#### [The request]
Can you reproduce the data below with every "Board index" replaced by "Forum index", everything else unchanged and the pictures omitted?

#### [Recorded data]

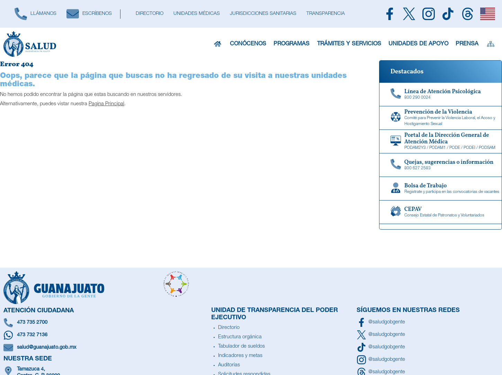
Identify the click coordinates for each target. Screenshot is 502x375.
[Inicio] (218, 44)
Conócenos (249, 44)
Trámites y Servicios (350, 44)
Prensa (465, 44)
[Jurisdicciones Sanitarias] (262, 14)
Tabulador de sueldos (241, 346)
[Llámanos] (35, 14)
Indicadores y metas (240, 356)
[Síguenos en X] (381, 334)
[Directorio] (149, 14)
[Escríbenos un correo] (105, 347)
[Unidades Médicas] (196, 14)
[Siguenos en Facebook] (389, 14)
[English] (487, 14)
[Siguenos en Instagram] (429, 14)
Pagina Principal (106, 104)
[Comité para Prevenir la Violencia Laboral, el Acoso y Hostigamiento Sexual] (440, 118)
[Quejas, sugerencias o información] (440, 165)
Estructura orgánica (240, 337)
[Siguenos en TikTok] (448, 14)
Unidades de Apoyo (418, 44)
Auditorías (229, 365)
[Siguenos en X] (409, 14)
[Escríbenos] (89, 14)
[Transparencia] (325, 14)
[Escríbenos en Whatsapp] (105, 335)
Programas (293, 44)
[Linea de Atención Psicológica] (440, 94)
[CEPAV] (440, 212)
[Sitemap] (490, 44)
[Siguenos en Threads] (467, 14)
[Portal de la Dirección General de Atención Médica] (440, 141)
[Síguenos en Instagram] (381, 359)
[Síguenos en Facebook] (381, 322)
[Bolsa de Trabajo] (440, 188)
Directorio (229, 327)
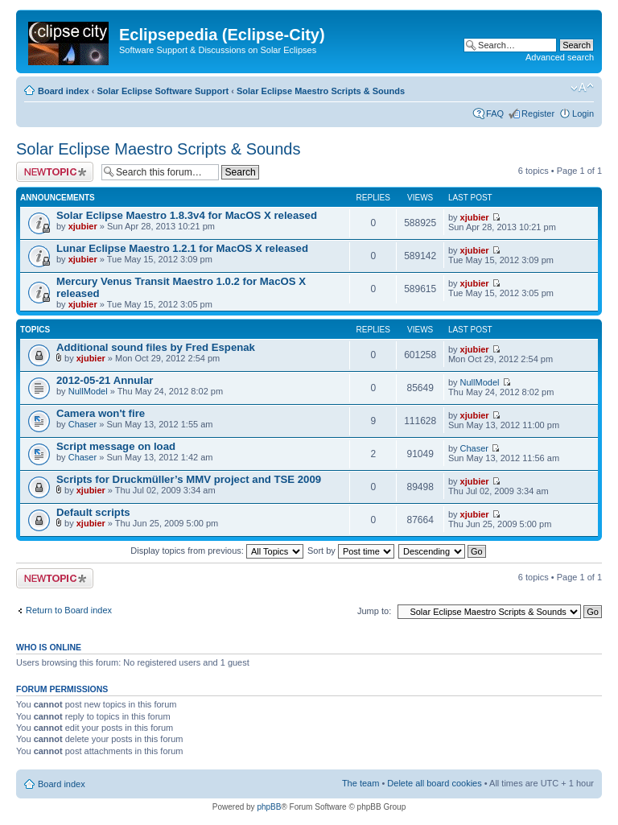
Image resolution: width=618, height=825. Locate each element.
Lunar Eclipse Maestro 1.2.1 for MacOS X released (182, 248)
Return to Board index (69, 610)
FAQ (495, 113)
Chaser (82, 424)
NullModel (88, 391)
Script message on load (115, 446)
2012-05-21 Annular (104, 380)
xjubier (82, 226)
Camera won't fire (100, 413)
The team (360, 783)
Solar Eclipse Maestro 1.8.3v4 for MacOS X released (186, 215)
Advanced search (559, 57)
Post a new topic (54, 172)
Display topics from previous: (216, 550)
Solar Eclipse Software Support (163, 91)
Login (583, 113)
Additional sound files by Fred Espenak (155, 347)
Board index (63, 91)
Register (537, 113)
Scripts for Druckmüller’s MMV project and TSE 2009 (188, 479)
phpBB (269, 806)
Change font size (582, 87)
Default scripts (93, 512)
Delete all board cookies (434, 783)
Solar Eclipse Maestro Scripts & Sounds (321, 91)
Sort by (350, 550)
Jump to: (374, 611)
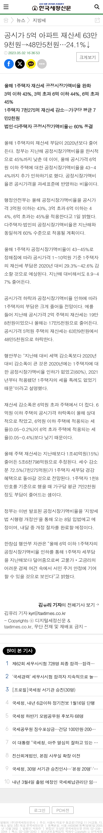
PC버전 (62, 810)
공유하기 (97, 20)
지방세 (39, 20)
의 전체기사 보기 (66, 605)
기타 (42, 64)
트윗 (20, 64)
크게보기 (87, 57)
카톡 (31, 64)
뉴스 (20, 20)
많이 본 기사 (19, 650)
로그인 (39, 810)
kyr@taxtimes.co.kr (47, 613)
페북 (9, 64)
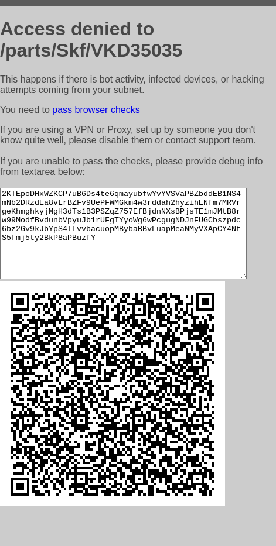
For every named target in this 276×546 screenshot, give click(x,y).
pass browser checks (95, 110)
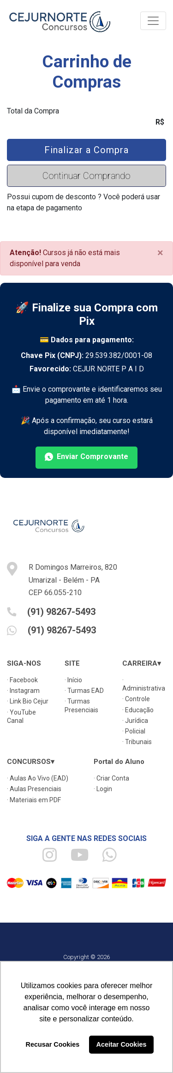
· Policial (133, 731)
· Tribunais (137, 741)
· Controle (136, 699)
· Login (103, 789)
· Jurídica (135, 720)
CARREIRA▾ (141, 663)
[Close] (160, 253)
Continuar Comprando (86, 175)
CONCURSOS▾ (30, 761)
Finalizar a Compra (86, 149)
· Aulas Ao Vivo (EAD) (37, 778)
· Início (73, 680)
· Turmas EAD (84, 690)
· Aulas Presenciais (34, 789)
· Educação (138, 710)
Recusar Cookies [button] (53, 1044)
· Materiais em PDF (34, 800)
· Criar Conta (111, 778)
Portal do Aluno (119, 761)
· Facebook (22, 680)
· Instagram (23, 690)
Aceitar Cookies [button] (121, 1044)
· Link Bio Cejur (27, 701)
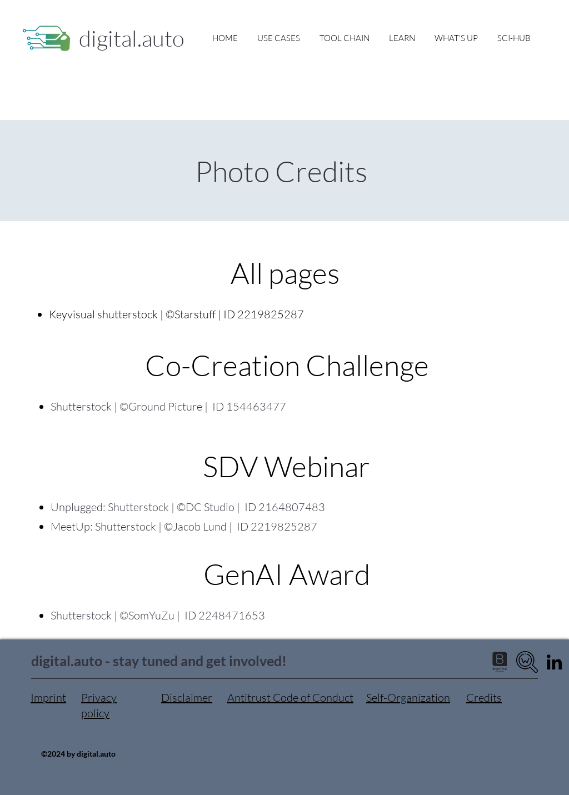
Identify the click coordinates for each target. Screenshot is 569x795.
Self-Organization (408, 697)
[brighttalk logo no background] (500, 662)
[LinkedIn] (554, 662)
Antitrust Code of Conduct (290, 697)
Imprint (48, 697)
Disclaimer (186, 697)
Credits (484, 697)
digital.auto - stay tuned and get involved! (159, 660)
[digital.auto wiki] (527, 662)
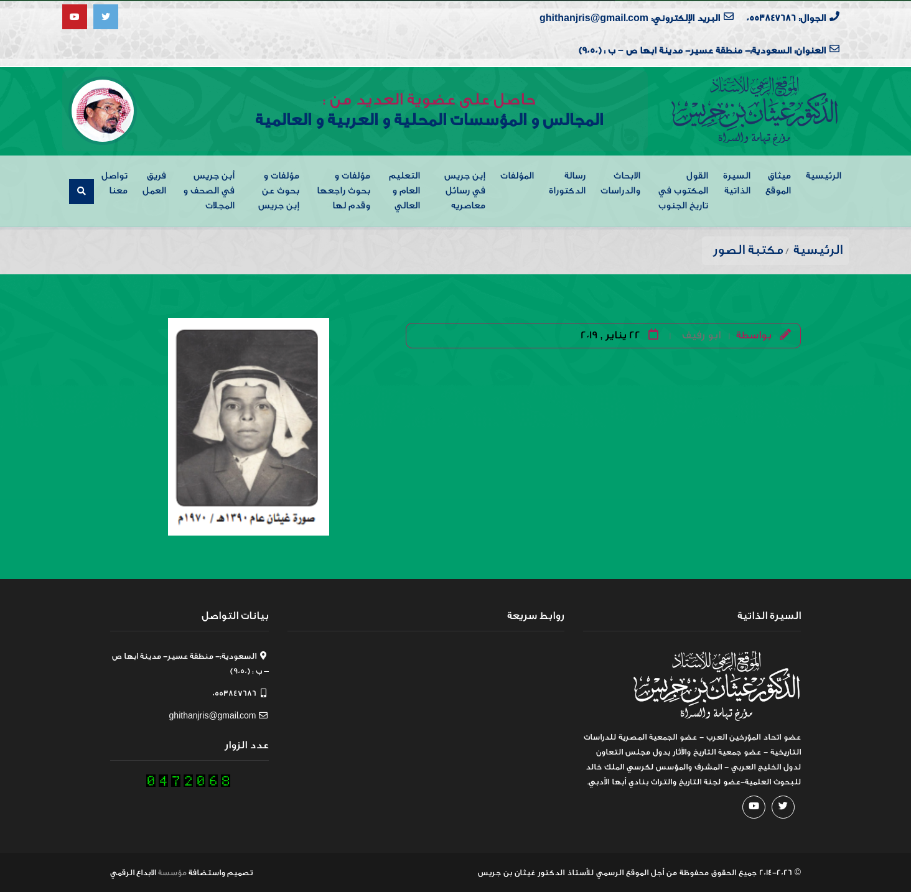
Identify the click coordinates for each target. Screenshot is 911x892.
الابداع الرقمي (133, 871)
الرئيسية (823, 175)
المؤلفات (517, 175)
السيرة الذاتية (736, 182)
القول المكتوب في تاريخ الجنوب (683, 190)
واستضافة (207, 871)
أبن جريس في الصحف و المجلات (209, 190)
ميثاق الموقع (778, 182)
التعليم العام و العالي (404, 190)
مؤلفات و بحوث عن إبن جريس (278, 190)
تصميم (240, 871)
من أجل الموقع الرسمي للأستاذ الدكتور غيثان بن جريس (577, 871)
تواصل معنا (114, 182)
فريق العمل (154, 182)
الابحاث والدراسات (620, 182)
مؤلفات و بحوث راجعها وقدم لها (343, 190)
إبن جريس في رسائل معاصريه (464, 190)
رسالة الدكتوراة (567, 182)
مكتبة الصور (748, 249)
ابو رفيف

#### [Answer to the task]
Identify the click coordinates for each target. Screenshot is 502x375.
[Inicio] (218, 44)
Conócenos (249, 44)
Trámites y Servicios (350, 44)
Prensa (465, 44)
[Jurisdicciones Sanitarias] (262, 14)
Tabulador de sueldos (241, 346)
[Llámanos] (35, 14)
Indicadores y metas (240, 356)
[Síguenos en X] (381, 334)
[Directorio] (149, 14)
[Escríbenos un correo] (105, 347)
[Unidades Médicas] (196, 14)
[Siguenos en Facebook] (389, 14)
[English] (487, 14)
[Siguenos en Instagram] (429, 14)
Pagina Principal (106, 104)
[Comité para Prevenir la Violencia Laboral, el Acoso y Hostigamiento Sexual] (440, 118)
[Quejas, sugerencias o información] (440, 165)
Estructura orgánica (240, 337)
[Siguenos en TikTok] (448, 14)
Unidades de Apoyo (418, 44)
Auditorías (229, 365)
[Siguenos en X] (409, 14)
[Escríbenos] (89, 14)
[Transparencia] (325, 14)
[Escríbenos en Whatsapp] (105, 335)
Programas (293, 44)
[Linea de Atención Psicológica] (440, 94)
[CEPAV] (440, 212)
[Sitemap] (490, 44)
[Siguenos en Threads] (467, 14)
[Portal de la Dirección General de Atención Médica] (440, 141)
[Síguenos en Instagram] (381, 359)
[Síguenos en Facebook] (381, 322)
[Bolsa de Trabajo] (440, 188)
Directorio (229, 327)
Image resolution: width=618, height=825. Locate each element.
Lunar Eclipse Maestro 1.2.1 for MacOS X released (182, 248)
Return to Forum index (69, 610)
FAQ (495, 113)
Chaser (82, 424)
NullModel (88, 391)
Script message on load (115, 446)
2012-05-21 Annular (104, 380)
xjubier (82, 226)
Camera won't fire (100, 413)
The team (360, 783)
Solar Eclipse Maestro 1.8.3v4 for MacOS X released (186, 215)
Advanced search (559, 57)
Post a new topic (54, 172)
Display topics from previous: (216, 550)
Solar Eclipse Software Support (163, 91)
Login (583, 113)
Additional sound files by Fred Espenak (155, 347)
Forum index (63, 91)
Register (537, 113)
Scripts for Druckmüller’s MMV project and TSE 2009 (188, 479)
phpBB (269, 806)
Change font size (582, 87)
Default scripts (93, 512)
Delete all board cookies (434, 783)
Solar Eclipse Maestro Scripts & Sounds (321, 91)
Sort by (350, 550)
Jump to: (374, 611)
PC버전 (62, 810)
공유하기 (97, 20)
지방세 (39, 20)
의 전체기사 보기 (66, 605)
기타 (42, 64)
트윗 (20, 64)
크게보기 (87, 57)
카톡 (31, 64)
뉴스 (20, 20)
많이 본 기사 (19, 650)
로그인 (39, 810)
kyr@taxtimes.co.kr (47, 613)
페북 (9, 64)
For every named target in this 276×546 screenshot, give click(x,y).
pass browser checks (95, 110)
· Policial (133, 731)
· Tribunais (137, 741)
· Controle (136, 699)
· Login (103, 789)
· Jurídica (135, 720)
CARREIRA▾ (141, 663)
[Close] (160, 253)
Continuar Comprando (86, 175)
CONCURSOS▾ (30, 761)
Finalizar a Compra (86, 149)
· Aulas Ao Vivo (EAD) (37, 778)
· Início (73, 680)
· Turmas EAD (84, 690)
· Aulas Presenciais (34, 789)
· Educação (138, 710)
Recusar Cookies [button] (53, 1044)
· Materiais em PDF (34, 800)
· Criar Conta (111, 778)
Portal do Aluno (119, 761)
· Facebook (22, 680)
· Instagram (23, 690)
Aceitar Cookies [button] (121, 1044)
· Link Bio Cejur (27, 701)
Identify the click coordinates for each target. Screenshot is 569x795.
Self-Organization (408, 697)
[brighttalk logo no background] (500, 662)
[LinkedIn] (554, 662)
Antitrust Code of Conduct (290, 697)
Imprint (48, 697)
Disclaimer (186, 697)
Credits (484, 697)
digital.auto - stay tuned and get involved! (159, 660)
[digital.auto wiki] (527, 662)
Identify the click coordinates for each target. Screenshot is 911x892.
الابداع الرقمي (133, 871)
الرئيسية (823, 175)
المؤلفات (517, 175)
السيرة الذاتية (736, 182)
القول المكتوب في تاريخ الجنوب (683, 190)
واستضافة (207, 871)
أبن جريس في الصحف و المجلات (209, 190)
ميثاق الموقع (778, 182)
التعليم العام و العالي (404, 190)
مؤلفات و بحوث عن إبن جريس (278, 190)
تصميم (240, 871)
من أجل الموقع الرسمي للأستاذ الدكتور غيثان بن جريس (577, 871)
تواصل معنا (114, 182)
فريق العمل (154, 182)
الابحاث والدراسات (620, 182)
مؤلفات و بحوث راجعها وقدم لها (343, 190)
إبن جريس في رسائل معاصريه (464, 190)
رسالة الدكتوراة (567, 182)
مكتبة الصور (748, 249)
ابو رفيف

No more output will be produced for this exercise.